Ainsi, la consommation d'alcool du ptilocerque est chronique et elle a vraisemblablement débuté il y a 55 millions d'années. Les chercheurs ont calculé, compte-tenu du poids de la musaraigne (47 grammes) et de la quantité d'alcool consommée chaque nuit, que l'animal devrait être soûl toutes les trois nuits, si son organisme se comportait comme celui d'un être humain. Pourtant, le comportement de cet agile grimpeur ne laisse pas percevoir de signes d'ébriété. Il semble disposer de mécanismes de métabolisation de l'alcool particulièrement efficaces.

La découverte de ces scientifiques ouvre de nouvelles perspectives quant à la compréhension de l'alcoolisme chez l'Homme. Jusqu'ici, les théories sur l'alcoolisme considéraient que les Hommes et leurs ancêtres n'avaient été exposés qu'aux petites quantités d'alcool présentes dans les fruits blets avant la découverte de la brasserie il y a environ 9.000 ans. Cette théorie permettrait d'expliquer que l'alcool ait un effet particulièrement fort sur l'organisme humain.
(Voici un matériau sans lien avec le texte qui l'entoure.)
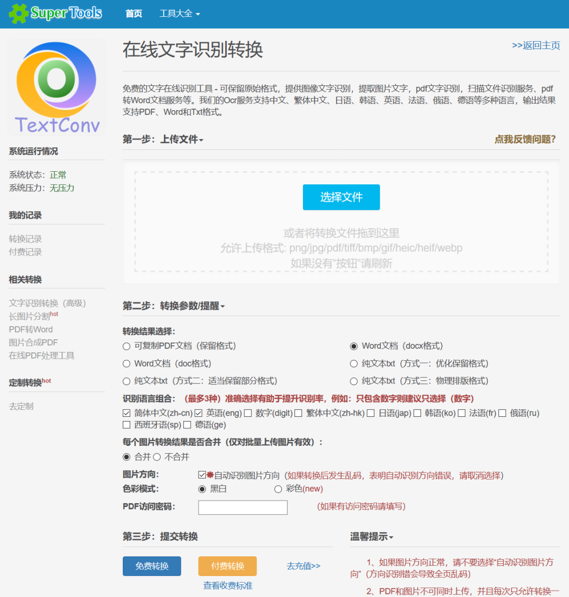Focus the PDF访问密码 input field
This screenshot has width=569, height=597.
pos(243,507)
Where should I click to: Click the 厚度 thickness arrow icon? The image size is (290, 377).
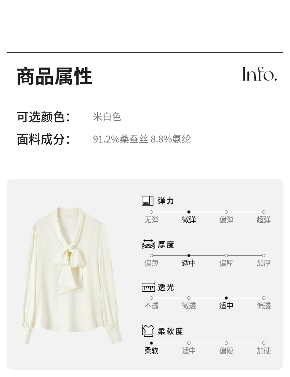(148, 244)
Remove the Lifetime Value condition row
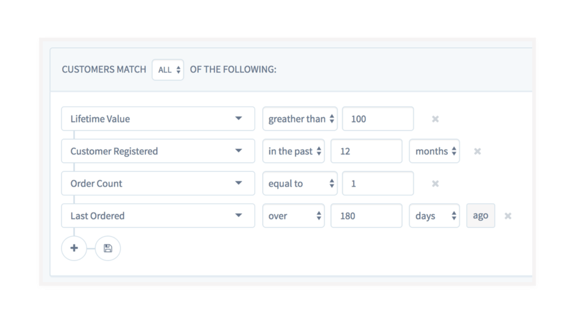Screen dimensions: 575x323 (435, 119)
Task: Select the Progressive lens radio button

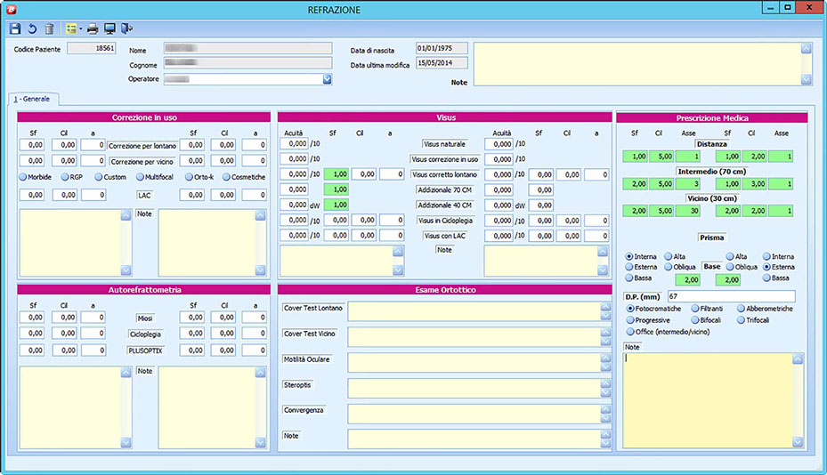Action: (x=630, y=320)
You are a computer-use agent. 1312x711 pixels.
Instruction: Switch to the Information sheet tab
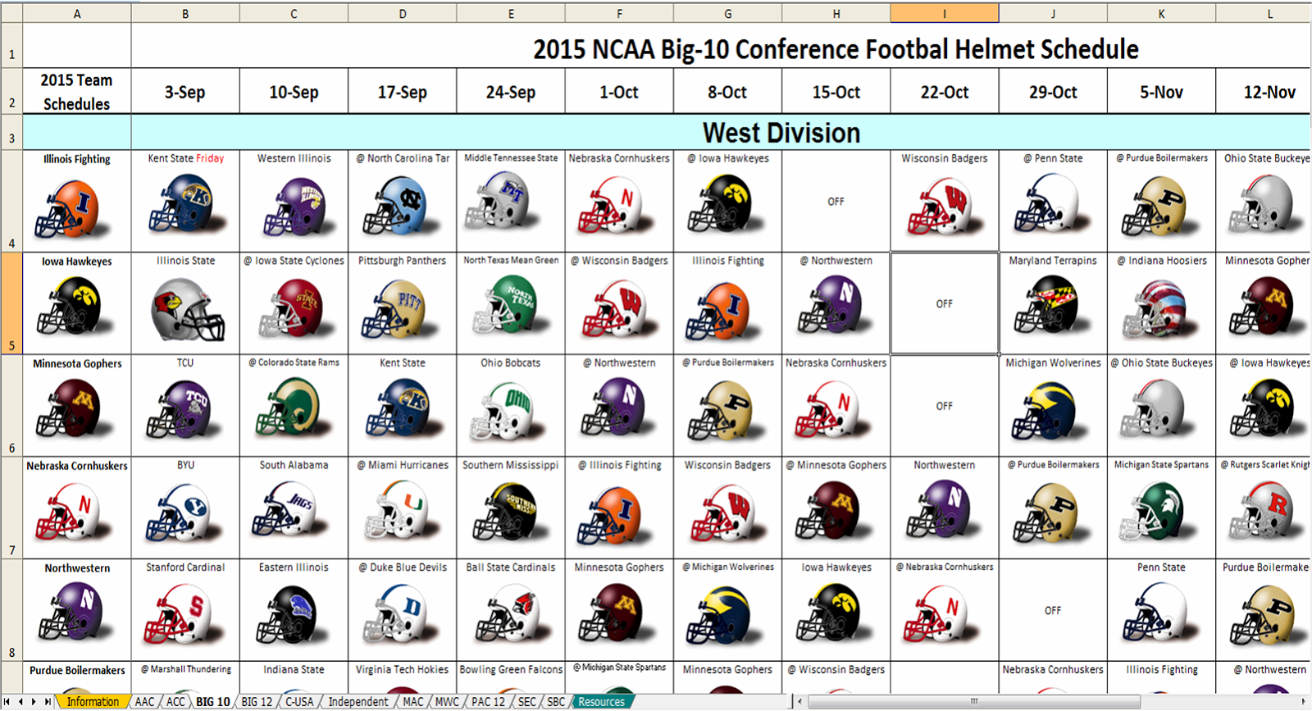[93, 702]
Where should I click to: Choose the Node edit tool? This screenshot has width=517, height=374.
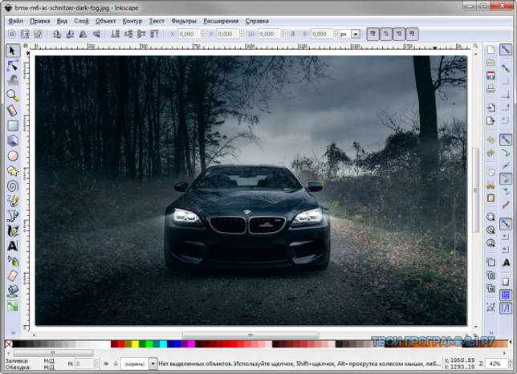tap(13, 66)
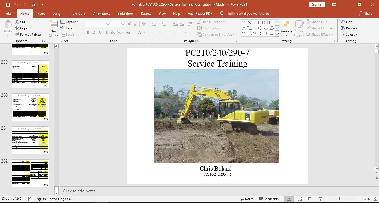Toggle Bold formatting
Screen dimensions: 379x203
88,32
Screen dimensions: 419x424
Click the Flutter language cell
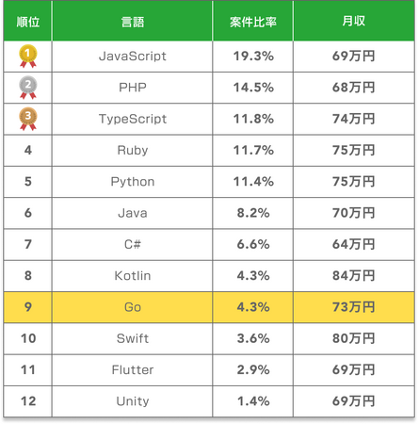pyautogui.click(x=133, y=370)
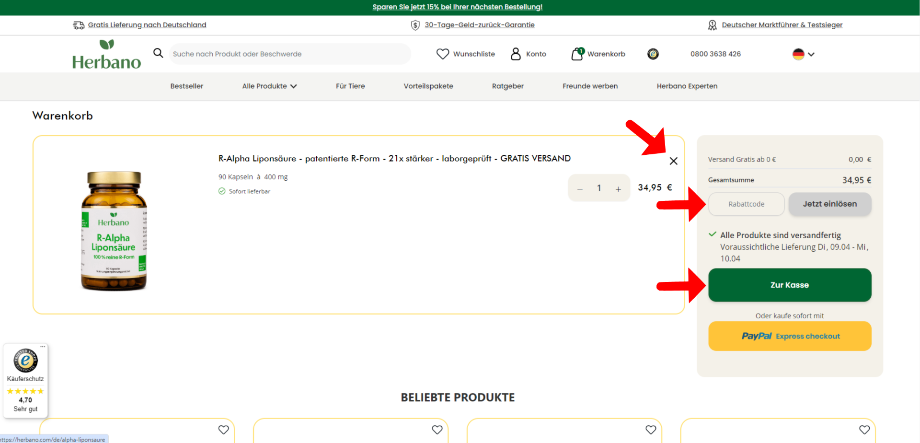Click the Trusted Shops seal in header
The height and width of the screenshot is (443, 920).
[x=653, y=54]
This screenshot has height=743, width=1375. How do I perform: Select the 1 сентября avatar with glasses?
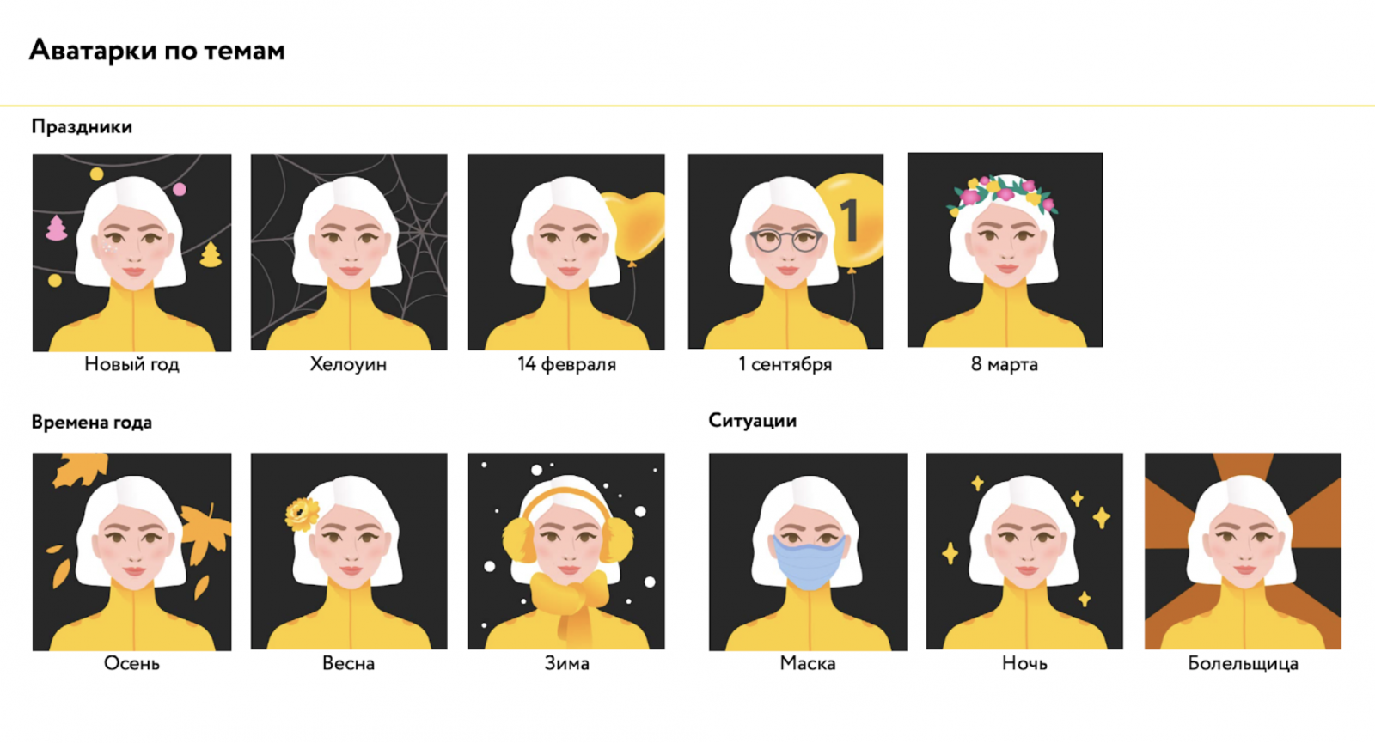point(785,251)
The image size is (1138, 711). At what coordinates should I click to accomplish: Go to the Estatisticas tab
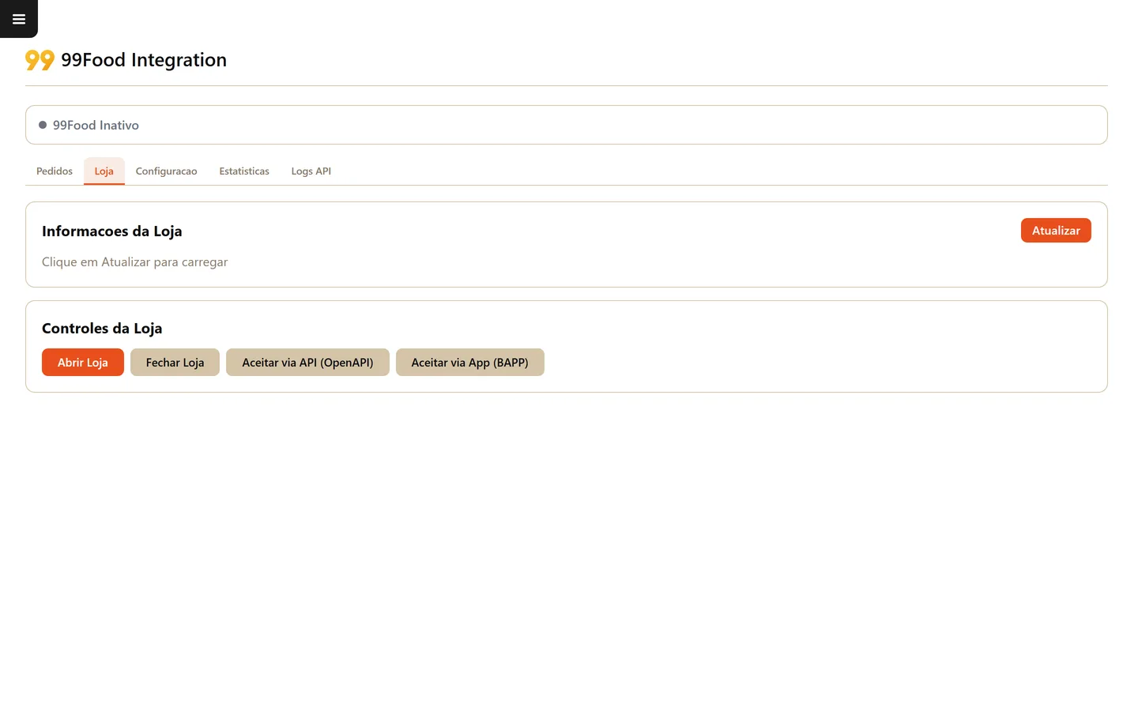(244, 171)
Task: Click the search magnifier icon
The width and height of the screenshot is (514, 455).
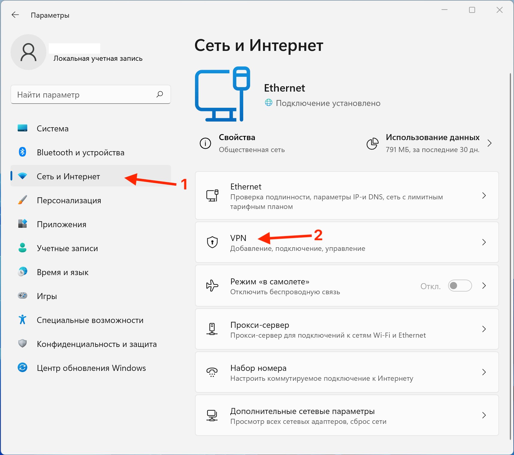Action: pos(160,94)
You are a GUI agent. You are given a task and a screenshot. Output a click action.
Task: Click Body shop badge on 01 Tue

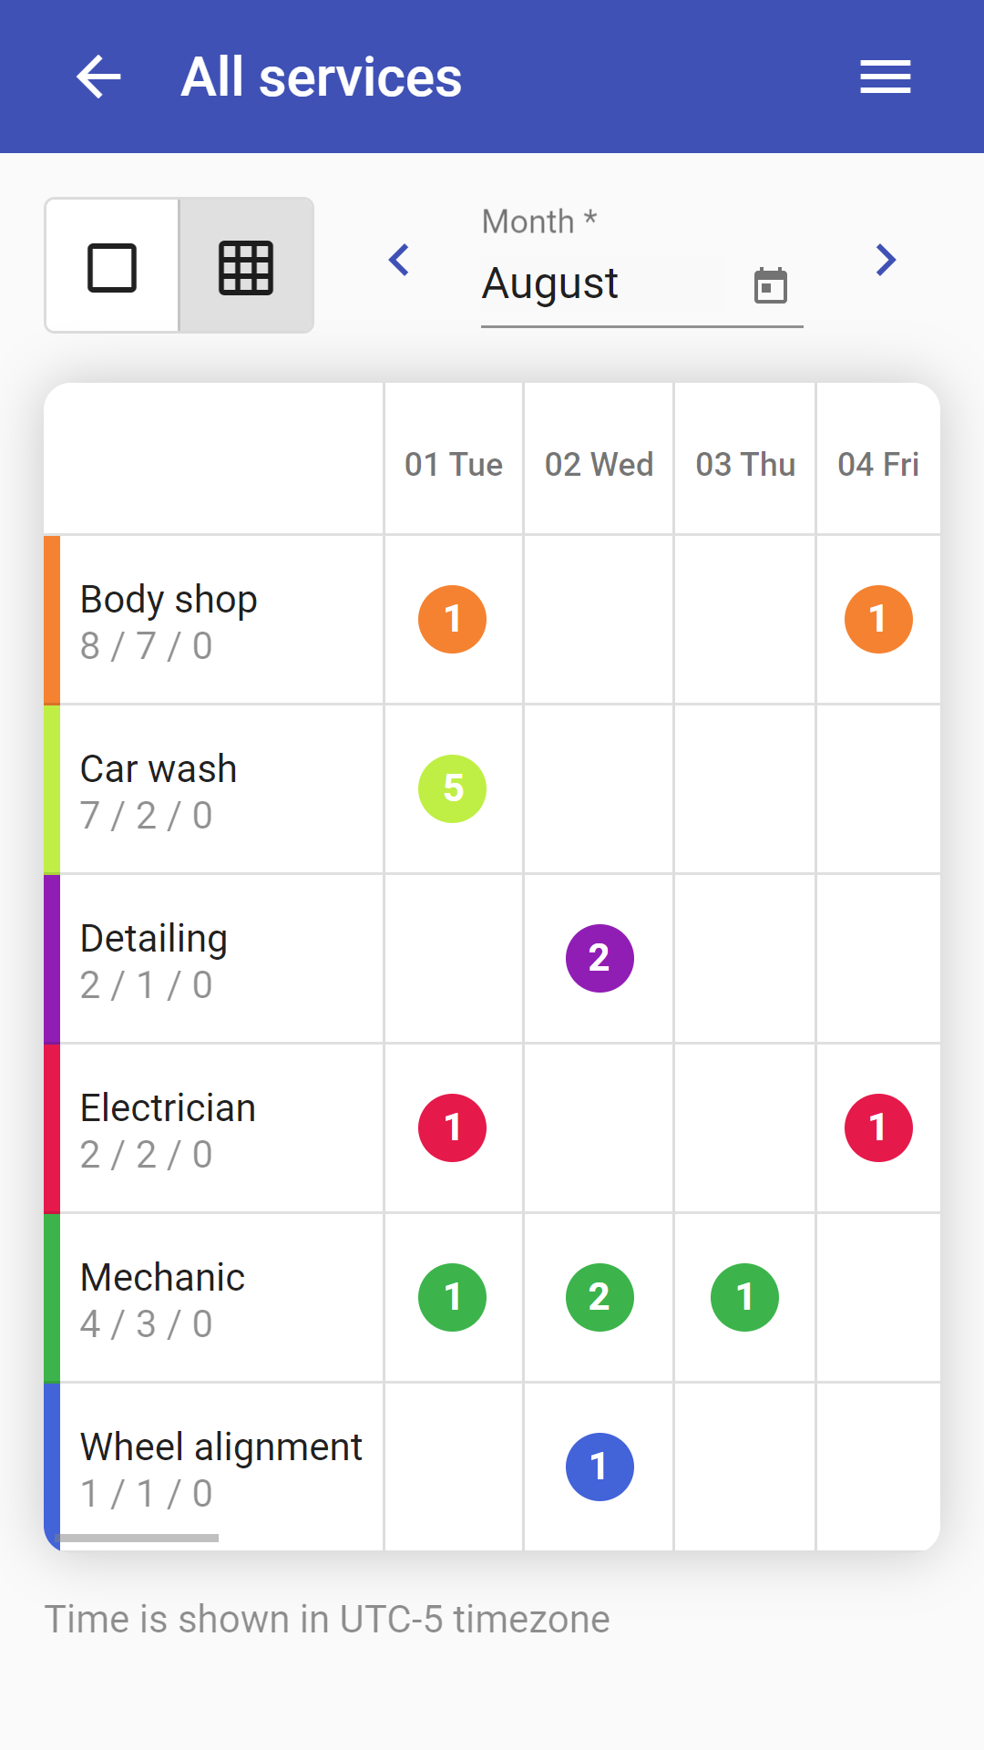coord(452,619)
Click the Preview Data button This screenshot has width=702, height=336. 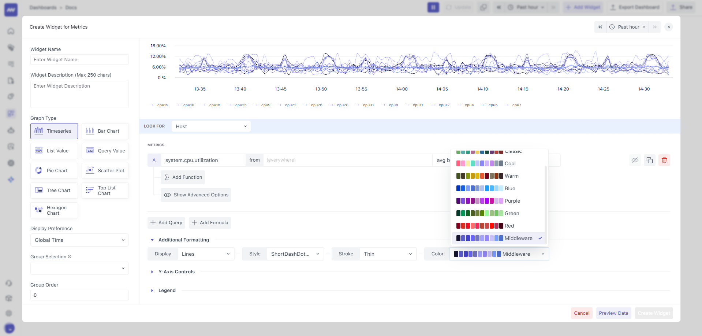coord(613,313)
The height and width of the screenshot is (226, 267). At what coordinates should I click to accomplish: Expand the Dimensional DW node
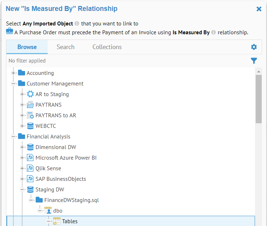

Celui-ci ne se serait pas encore habitué à la consommation d'alcool qui est survenue tardivement dans l'évolution humaine.

Le phénomène observé chez la musaraigne de Malaisie montre qu'il en est tout autrement. En effet, comme l'explique F. Wiens, "les musaraignes consommatrices d'alcool appartiennent aux plus proches parents des primates encore en vie et présentent une écologie et un comportement très semblables à ceux de nos ancêtres qui vivaient il y a 55 millions d'années." Ainsi, la forte consommation d'alcool pourrait être apparue très tôt dans l'évolution des primates.

Le fait que la musaraigne ne soit pas ivre n'exclut cependant pas un effet de la présence - certes faible - d'alcool dans son sang. Au contraire, pour F. Wiens, l'alcool pourrait avoir des effets psychologiques positifs: "la consommation d'alcool chez les musaraignes est le fruit de la sélection naturelle. C'est pourquoi elle devrait avoir au final une utilité pour les animaux. Nous voulons chercher des preuves à cela dans de prochaines études. Nous espérons mieux comprendre par ce biais le comportement de boisson chez l'homme", conclut-il.